**Texte fourni:**
Fongicides et dépérissement

Etienne BRUNEAU

Pendant des années, les fongicides n’ont pas été considérés comme toxiques pour les abeilles. Pourtant aujourd’hui des questions se posent et certains articles scientifiques opèrent une remise en question. On peut se demander si les fongicides n’ont pas un rôle actif dans les phénomènes
de dépérissement hivernal observés certaines années dans nos régions. Voici un rapide état des lieux de ce qu’on peut trouver aujourd’hui dans la littérature scientifique.

Fig. 1 - Répartition des ventes de pesticides en 2016
eurostat

Les fongicides et bactéricides occupent une place importante dans le monde des pesticides. Selon Eurostat, en 2016, ils représentaient 46 % des volumes de vente des produits pesticides dans 20 pays membres (Fig. 1). La France occupait la troisième place (31.910 tonnes) derrière l’Espagne (38.905t.) et l’Italie (37.047 t.). La Belgique arrivait en 8e position (2848 t.).
Selon le FRAC (Fungicide Resistance Action Committee) les fongicides recouvrent des molécules chimiques qui peuvent avoir des modes d’action très variés et peuvent agir sur : le métabolisme de l’acide nucléique, le cytosquelette et la constitution de protéines, la respiration, la synthèse des acides aminés et des protéines, la transduction des signaux, la synthèse ou le transport des lipides, l’intégrité ou le fonctionnement des membranes, la biosynthèse des stérols des membranes, des parois cellulaires et la synthèse de la mélanine dans les parois cellulaires. Ils peuvent également agir sur des sites différents. Certains fongicides ont des modes d’action inconnus et d’autres agissent sur plusieurs sites. Il existe ainsi 76 (47 + 29) codes FRAC1 a, chaque code correspondant à un type d’activité avec une cible spécifique ou multiple. Sachant cela, on peut en déduire qu’hormis le fait qu’ils détruisent les champignons, leur innocuité pour les pollinisateurs pourra varier fortement en fonction de leur matière active, de leur mode et de leur (s) site(s) d’action.

Résidus de fongicides

Vu leur présence très généralisée dans l’environnement, il est assez logique de les retrouver dans les produits de la ruche. L’examen des études qui ont analysé la présence de pesticides dans les différentes matrices apicoles confirme cette contamination assez généralisée. On peut ainsi prendre l’exemple des résultats de l’étude italienne BeeNet2 (Fig. 2)qui couvrait l’ensemble du pays. S’ ils ont mis en évidence la présence de foncigides certaines années sur les abeilles, c’est au niveau du pain d’abeille que la fréquence et les concentrations étaient les plus fortes. Sur le projet Beesyn, qui a permis d’échantillonner une centaine de ruchers en Belgique, les pesticides sont les molécules les plus retrouvées dans les matrices apicoles échantillonnées (pain d’abeille, miel et cire).

Entrées de données enregistrées:
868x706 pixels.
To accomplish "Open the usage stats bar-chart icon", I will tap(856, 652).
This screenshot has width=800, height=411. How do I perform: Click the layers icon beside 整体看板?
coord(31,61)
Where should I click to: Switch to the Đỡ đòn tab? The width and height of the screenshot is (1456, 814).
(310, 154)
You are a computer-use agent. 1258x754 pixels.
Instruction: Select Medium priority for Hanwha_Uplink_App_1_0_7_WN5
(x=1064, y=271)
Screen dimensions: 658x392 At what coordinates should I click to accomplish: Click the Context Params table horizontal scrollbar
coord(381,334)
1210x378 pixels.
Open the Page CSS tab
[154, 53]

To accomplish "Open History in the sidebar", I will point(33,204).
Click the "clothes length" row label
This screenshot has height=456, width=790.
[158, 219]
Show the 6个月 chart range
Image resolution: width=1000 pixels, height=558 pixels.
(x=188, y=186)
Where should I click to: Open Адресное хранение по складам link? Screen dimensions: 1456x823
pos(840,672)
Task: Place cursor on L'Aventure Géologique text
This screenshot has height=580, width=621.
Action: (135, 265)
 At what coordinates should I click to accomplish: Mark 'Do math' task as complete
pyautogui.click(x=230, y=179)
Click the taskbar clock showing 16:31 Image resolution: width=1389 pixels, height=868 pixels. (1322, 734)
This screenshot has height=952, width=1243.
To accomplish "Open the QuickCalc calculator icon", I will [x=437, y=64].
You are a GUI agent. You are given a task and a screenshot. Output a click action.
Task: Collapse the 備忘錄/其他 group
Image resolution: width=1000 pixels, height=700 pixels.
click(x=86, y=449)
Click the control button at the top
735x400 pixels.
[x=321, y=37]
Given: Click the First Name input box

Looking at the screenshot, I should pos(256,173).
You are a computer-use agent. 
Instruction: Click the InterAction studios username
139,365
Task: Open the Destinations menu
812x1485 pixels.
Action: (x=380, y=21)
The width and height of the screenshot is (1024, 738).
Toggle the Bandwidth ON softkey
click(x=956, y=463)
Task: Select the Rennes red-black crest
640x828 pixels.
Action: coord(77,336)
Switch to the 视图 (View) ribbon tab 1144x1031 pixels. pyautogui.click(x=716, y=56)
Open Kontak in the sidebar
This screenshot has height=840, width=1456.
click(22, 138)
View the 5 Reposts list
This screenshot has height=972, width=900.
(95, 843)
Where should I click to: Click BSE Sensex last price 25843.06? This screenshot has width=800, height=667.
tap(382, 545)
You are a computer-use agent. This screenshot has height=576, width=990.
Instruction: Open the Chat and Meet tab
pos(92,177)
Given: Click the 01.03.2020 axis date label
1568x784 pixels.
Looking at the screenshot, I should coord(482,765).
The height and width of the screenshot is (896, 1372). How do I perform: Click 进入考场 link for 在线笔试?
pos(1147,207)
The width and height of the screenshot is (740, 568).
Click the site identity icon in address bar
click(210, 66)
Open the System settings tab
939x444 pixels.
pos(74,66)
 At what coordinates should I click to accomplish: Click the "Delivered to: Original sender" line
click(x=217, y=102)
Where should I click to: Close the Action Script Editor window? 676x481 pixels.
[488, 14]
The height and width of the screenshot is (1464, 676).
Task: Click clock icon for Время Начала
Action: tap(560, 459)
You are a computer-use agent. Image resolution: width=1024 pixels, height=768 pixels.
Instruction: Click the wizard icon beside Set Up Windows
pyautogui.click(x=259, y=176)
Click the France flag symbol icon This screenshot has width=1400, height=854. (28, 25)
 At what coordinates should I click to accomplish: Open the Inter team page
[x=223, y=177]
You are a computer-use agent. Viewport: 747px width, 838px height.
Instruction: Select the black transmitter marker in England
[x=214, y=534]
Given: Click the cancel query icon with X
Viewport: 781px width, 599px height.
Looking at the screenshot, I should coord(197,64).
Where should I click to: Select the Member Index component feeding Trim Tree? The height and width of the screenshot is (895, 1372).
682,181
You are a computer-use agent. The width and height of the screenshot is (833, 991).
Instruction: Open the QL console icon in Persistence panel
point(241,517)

**Mise en pratique:**
a) Répondez aux questions suivantes à partir du texte sur les fongicides :
(i) Selon Eurostat, quelle part des volumes de vente des produits pesticides les fongicides et bactéricides représentaient-ils en 2016 dans 20 pays membres ?
(ii) À quelle position la Belgique arrivait-elle dans ce classement des ventes ?
(iii) Dans l'étude italienne BeeNet, dans quelle matrice la fréquence et les concentrations de fongicides étaient-elles les plus fortes ?
b) Prolongez le texte sur les fongicides en reprenant juste après sa dernière phrase.

**Corrigé des activités:**
a)
(i) Ils représentaient 46 % des volumes de vente.
(ii) La Belgique arrivait en 8e position, avec 2848 tonnes.
(iii) C'était dans le pain d'abeille.

b)
Tab. 1 - Principaux fongicides retrouvés dans des ruchers en 2018

Le tableau 1 reprend les molécules les plus courantes avec leur mode d’action et leurs types d’utilisation. On peut déduire de cela que les abeilles sont réellement confrontées à ces substances.
Sachant cela, on peut s’interroger sur l’impact qu’ils peuvent avoir sur les colonies. A ce jour, nous n’avons pas trouvé de publications qui relatent des essais de terrain mettant en évidence une relation directe des phénomènes d’intoxication avec des fongicides. Par contre, l’étude réalisée en Région wallonne « Approche expérimentale des mortalités inexpliquées de colonies d‘abeilles en Wallonie »3 met en évidence que l’on retrouve plus de fongicides dans les colonies présentant des signes de dépérissement que dans les colonies sans signes (Fig. 3).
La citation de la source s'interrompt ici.